After much introspection during months away from the pool, Winnington made a triumphant return to international competition at last month’s world championships in Budapest, winning gold in his pet event.

And now he has added the Commonwealth crown to his collection.
“It was really tough coming off the back of Toyko, I almost quit,” Winnington said.

“I decided to keep going and put myself and my mindset in the right spot to achieve what I have achieved this year.”

Winnington was on world record pace until fading somewhat in the last 100m. He clocked three minutes 43.06 seconds, some 3.01 off the world benchmark set in 2009 by German Paul Biedermann.

“I really don’t really mind,” Winnington said.

“It’s something to chase.
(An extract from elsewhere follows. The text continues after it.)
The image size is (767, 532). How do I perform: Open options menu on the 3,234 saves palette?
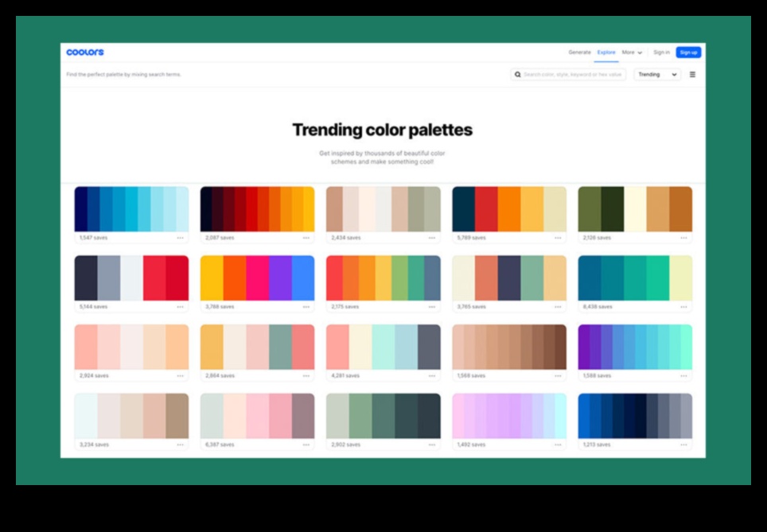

It is pretty hard being the hunted but having that world record there means I’m still the hunter.”

First Aussie gold

Australia’s track cyclists have bulleted to our first three triumphs in London’s Olympic velodrome in a golden start to their Commonwealth Games campaign.
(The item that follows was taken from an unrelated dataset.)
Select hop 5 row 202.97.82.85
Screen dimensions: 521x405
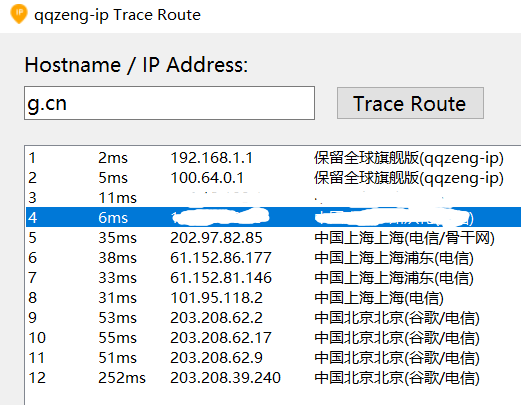point(273,238)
Australia’s men’s sprint team and the women’s pursuit quartet both had record-breaking triumphs on Friday.

It came after the remarkable Paralympian Jess Gallagher and her sighted pilot Caitlin Ward kicked off the gold digging at the scene of the 2012 Olympics by earning Australia’s very first gold of the Games in the tandem blind and visually impaired sprint.
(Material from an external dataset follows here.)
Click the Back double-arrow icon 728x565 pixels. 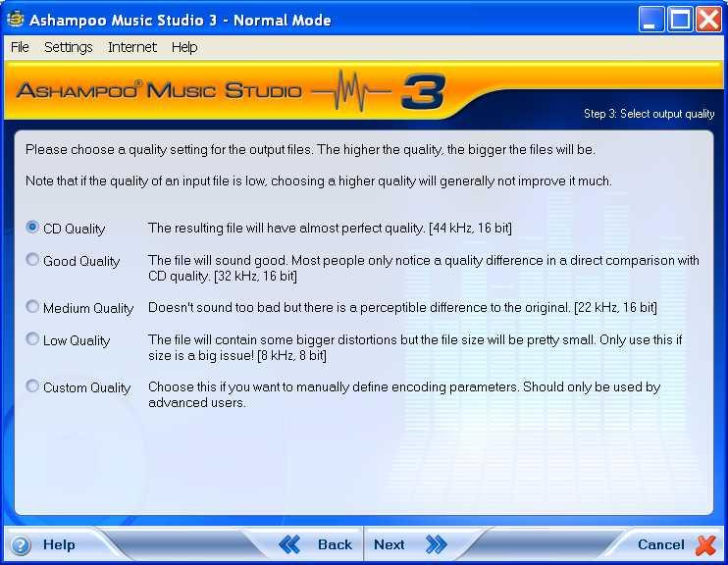[x=289, y=544]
Australia’s Jessica Gallagher (right) and pilot Caitlin Ward celebrate gold. Photo: AAP

Still, though, amid the flag-waving, there was a sense of frustration about the end of an era as Australia’s flagship men’s pursuit foursome failed to make the final at the Games for the first time ever.

They had to settle for a bronze, after winning the race for third against Wales, but a four-medal start at least ensured Australia were in pole position to dominate the track programme as they have in the last seven editions.

Gallagher and Ward beat Scotland two heats to nil to take out the tandem B sprint event, and a few minutes later the pursuiters broke the Games record they had set earlier on Friday in qualifying.

Gallagher was already the only Australian to win a medal at the summer and winter Paralympics.

Then Georgia Baker, Sophie Edwards, Chloe Moran and Maeve Plouffe blitzed their final, clocking four minutes 12.234 seconds to easily beat New Zealand by 5.750 seconds.

The New Zealanders had to start four riders, but one of them pulled out early so she could ride later on Friday in the team sprint finals.

That meant the Australians were never going to lose the final, but they went under their 4:14.605 qualifying ride.

The evergreen Matt Glaetzer then picked up his fourth Commonwealth gold, bringing home the men’s sprint title with a hammering of England’s trio after dazzling work from Leigh Hoffman and Matt Richardson.

The trio set a new Commonwealth Games record of 42.042 seconds, after also setting a new mark in the qualifying ride.

But the men’s team pursuit failed to reach the gold medal ride for the first time at a Commonwealth Games.

Australia had won gold or silver since the team pursuit was added to the Games program in 1974 and four years ago the squad broke the world record in Brisbane.

Luke Plapp is the only member of the bronze-medal winning combination from the Tokyo Olympics.

The new-look quartet of Plapp, Josh Duffy, Conor Leahy and James Moriarty qualified third-quickest on Friday morning behind fastest qualifiers New Zealand and England.

Australia posted three minutes 51.274 seconds – 1.453 seconds behind NZ.

There was bittersweet consolation for Australia when they easily beat Wales in the bronze-medal ride.

Graham Frislie replaced Moriarty and while Australia’s time of 3:50.403 bettered their qualifying time, it also would have been good enough to qualify them in the gold medal ride.

New Zealand broke the Games record they set in qualifying, clocking 3:47.575 to beat England for the gold medal.

James Wootton and pilot Luke Zaccaria posted the fastest time in the men’s tandem 1km time trial, but the next three teams put them out of the medals.

Scottish great Neil Fachie won his fifth Games gold medal, combining with pilot Stewart Lewis, with Wales second and England third.